Who really sends, receives and, most importantly perhaps, stores your business’ email? Most likely Google and Microsoft, unless you live in China or Russia. And the market share for these two companies keeps growing.
That’s the conclusion reached by a group of computer scientists at the University of California San Diego, who studied the email service providers used by hundreds of thousands of Internet domains– between 2017 and 2021.
“Our research team empirically showed the extent to which email has been outsourced and concentrated to a small number of providers and service providers,” said Stefan Savage, a professor in the UC San Diego Department of Computer Science and Engineering and one of the paper’s senior authors.
The team presented their findings at the Internet Measurement Conference 2021, which took place virtually Nov. 2 to 4, 2021.
This concentration has several consequences: it increases the impact of service failures and data breaches; and it exposes companies and users outside the United States to potential subpoenas from U.S. government agencies.
A quick explainer of the difference between domains and service providers: The second half of your email address is your company or agency’s domain–for example, ucsd.edu is the domain for the University of California San Diego. The email service provider is the company that, behind the scenes, provides the infrastructure that allows you to send and receive email and stores your messages–so ucsd.edu’s email service is provided by a combination of Google and Microsoft mail services.
As of June 2021, Google and Microsoft are the dominant providers among popular domains, with 28.5% and 10.8% market share, respectively. In comparison, GoDaddy leads the market of providing services for smaller domains, with a 29% market share. The authors also observed a higher level of concentration over time: Google and Microsoft’s market share increased by 2.3% and 2.9%, respectively, since June 2017.
Some of the growth comes from smaller domains that used to host their own emails. “While self-hosted domains switched to providers across all categories, more than a quarter of them changed their mail provider to Google and Microsoft,” said Alex Liu, a UC San Diego computer science Ph.D. student and the paper’s lead author.

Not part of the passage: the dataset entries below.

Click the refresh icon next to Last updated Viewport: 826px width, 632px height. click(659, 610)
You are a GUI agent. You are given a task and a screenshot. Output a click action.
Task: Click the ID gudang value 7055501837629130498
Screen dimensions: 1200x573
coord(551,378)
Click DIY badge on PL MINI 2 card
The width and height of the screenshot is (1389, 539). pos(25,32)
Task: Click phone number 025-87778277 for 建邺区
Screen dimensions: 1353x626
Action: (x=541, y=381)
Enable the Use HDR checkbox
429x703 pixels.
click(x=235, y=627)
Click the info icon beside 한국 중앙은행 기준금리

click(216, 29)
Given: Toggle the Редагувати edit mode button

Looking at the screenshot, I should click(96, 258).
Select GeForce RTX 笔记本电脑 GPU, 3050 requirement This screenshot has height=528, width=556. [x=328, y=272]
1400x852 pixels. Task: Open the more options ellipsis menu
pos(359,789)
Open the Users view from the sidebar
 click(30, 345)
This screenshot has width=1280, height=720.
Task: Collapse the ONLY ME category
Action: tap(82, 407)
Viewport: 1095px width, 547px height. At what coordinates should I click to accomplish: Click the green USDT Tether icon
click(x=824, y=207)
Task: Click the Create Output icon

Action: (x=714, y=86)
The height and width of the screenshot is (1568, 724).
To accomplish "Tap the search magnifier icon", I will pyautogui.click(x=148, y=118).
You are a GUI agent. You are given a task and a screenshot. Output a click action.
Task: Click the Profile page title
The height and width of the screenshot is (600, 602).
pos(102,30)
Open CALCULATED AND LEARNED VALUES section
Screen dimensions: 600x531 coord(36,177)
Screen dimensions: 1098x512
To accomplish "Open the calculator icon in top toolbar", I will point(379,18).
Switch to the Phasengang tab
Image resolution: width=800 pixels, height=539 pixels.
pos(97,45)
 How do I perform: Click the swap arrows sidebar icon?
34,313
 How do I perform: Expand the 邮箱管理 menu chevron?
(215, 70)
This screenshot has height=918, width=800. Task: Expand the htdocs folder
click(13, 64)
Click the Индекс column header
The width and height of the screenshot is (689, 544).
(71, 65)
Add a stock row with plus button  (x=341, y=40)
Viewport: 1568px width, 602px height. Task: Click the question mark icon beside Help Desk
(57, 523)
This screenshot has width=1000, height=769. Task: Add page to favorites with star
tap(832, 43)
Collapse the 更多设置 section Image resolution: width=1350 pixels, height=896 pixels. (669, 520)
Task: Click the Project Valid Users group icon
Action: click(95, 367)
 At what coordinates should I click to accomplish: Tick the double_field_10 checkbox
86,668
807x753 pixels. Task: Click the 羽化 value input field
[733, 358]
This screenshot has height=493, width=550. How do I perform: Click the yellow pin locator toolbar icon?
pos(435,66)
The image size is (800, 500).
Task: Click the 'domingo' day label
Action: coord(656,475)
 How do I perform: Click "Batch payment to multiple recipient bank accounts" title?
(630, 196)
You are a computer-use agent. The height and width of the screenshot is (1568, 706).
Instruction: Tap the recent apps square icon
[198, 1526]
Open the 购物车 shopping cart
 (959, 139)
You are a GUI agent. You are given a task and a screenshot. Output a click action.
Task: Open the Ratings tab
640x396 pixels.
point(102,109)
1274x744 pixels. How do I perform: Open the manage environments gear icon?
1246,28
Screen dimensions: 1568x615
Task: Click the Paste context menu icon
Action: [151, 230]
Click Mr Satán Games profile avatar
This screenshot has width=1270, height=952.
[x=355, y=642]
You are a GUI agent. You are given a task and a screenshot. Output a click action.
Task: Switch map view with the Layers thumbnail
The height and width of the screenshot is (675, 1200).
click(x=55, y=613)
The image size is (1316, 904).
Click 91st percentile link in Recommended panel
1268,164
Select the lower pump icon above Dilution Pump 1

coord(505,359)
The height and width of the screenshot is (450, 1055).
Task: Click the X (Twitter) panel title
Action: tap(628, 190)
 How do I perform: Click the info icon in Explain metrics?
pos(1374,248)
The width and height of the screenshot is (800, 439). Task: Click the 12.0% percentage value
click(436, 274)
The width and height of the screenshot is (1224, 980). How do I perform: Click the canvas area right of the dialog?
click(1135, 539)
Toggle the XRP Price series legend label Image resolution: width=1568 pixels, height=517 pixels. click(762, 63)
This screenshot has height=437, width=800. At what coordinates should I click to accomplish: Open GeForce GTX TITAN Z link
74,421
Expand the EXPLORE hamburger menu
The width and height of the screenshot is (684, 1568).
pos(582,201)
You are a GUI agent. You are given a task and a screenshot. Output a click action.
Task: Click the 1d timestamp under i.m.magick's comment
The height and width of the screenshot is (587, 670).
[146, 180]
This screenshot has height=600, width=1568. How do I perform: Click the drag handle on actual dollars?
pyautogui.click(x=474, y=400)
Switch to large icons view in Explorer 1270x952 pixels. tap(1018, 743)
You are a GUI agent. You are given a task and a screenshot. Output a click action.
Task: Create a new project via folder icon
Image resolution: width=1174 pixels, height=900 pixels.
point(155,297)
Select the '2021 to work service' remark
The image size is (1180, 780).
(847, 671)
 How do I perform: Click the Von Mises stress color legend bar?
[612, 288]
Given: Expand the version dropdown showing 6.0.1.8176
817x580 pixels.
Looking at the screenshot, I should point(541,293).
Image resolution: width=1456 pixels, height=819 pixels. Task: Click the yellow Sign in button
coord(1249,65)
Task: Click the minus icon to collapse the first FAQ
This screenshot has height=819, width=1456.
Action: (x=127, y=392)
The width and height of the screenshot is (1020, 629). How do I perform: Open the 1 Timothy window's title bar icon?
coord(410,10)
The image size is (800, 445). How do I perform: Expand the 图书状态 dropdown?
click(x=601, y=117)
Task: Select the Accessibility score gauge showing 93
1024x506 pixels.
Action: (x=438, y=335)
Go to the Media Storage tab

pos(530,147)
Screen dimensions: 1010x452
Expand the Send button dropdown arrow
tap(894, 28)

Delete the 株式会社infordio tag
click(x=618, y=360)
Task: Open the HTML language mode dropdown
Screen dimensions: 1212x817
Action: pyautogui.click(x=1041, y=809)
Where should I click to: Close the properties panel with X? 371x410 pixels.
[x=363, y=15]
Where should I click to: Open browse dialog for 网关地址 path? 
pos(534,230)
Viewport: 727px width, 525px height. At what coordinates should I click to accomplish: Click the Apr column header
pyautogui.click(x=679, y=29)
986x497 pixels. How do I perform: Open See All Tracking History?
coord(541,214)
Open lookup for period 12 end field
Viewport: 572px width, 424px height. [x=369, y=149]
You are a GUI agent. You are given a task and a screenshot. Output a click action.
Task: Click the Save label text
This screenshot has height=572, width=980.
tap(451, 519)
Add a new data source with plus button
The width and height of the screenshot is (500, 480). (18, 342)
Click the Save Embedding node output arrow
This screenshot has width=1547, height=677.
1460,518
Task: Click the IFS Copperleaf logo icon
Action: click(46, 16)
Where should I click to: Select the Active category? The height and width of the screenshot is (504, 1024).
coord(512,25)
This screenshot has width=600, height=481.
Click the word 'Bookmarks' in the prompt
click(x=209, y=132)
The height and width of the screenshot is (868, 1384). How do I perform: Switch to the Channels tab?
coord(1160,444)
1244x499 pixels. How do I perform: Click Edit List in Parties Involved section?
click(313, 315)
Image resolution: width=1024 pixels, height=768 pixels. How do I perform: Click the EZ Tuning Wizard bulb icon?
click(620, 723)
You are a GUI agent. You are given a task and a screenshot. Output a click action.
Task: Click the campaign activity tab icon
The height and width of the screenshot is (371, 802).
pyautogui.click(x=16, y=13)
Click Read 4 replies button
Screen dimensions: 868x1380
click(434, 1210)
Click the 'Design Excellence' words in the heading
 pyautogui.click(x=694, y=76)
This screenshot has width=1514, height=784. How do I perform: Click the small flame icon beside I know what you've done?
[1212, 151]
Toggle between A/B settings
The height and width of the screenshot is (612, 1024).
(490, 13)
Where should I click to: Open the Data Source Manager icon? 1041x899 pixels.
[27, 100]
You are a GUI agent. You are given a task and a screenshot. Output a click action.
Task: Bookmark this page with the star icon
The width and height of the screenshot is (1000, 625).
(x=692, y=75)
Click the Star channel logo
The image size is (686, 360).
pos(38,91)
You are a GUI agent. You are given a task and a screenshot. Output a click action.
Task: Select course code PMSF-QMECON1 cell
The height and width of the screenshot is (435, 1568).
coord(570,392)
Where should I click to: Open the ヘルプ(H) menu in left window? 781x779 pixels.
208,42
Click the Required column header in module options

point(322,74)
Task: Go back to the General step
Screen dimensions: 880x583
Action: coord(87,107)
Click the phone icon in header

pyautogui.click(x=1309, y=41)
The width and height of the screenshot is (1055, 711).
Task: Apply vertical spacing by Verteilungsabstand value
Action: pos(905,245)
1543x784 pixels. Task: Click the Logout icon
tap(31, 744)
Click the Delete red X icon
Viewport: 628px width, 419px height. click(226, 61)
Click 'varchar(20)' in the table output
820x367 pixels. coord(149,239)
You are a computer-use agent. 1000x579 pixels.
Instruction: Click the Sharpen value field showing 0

More affected during outages, data breaches
Concentration of email service providers has led to much bigger service outages. In August and December 2020, global outages affected Gmail and Drive–Gmail alone has an estimated 1.5 billion users. Outlook most recently suffered an outage in October 2021– an estimated 400 million people use the service.
The concentration of email service providers also puts more people at risk in the event of a data breach. One often-cited example is the Yahoo data breach that exposed at least 500 million user accounts. Recently, a flaw in a Microsoft Exchange protocol has been shown to have leaked hundreds of thousands of credentials.
Google and Microsoft, the two dominant US-based email service providers, appear to be in wide use by organizations outside the United States — particularly across Europe, North America, South America, large parts of Asia and, to a lesser extent, Russia. For example, 65% of Brazilian domains in the researchers’ dataset host email with Google or Microsoft. But they are not used in China.
However, outsourcing email service to US companies can also have legal implications. Under the 2018 CLOUD Act, US-based providers can be legally compelled to provide stored customer data, including e-mail, to US law enforcement agencies, regardless of the location of the data, or of the nationality or residency of the customer using the data.
Perhaps as a result, Tencent has an overwhelming market share in China, with 41%, as does Yandex in Russia, with 32 %. Both countries have shown that they prefer to keep control over data access.
In addition, an increasing number of email domains contract with email security providers, such as ProofPoint and Mimecast. These companies can operate as a third-party filter for inbound emails, removing the need to manage security locally. These companies have almost a 7% market share for large commercial companies; and a 17.5% market share for .gov domains.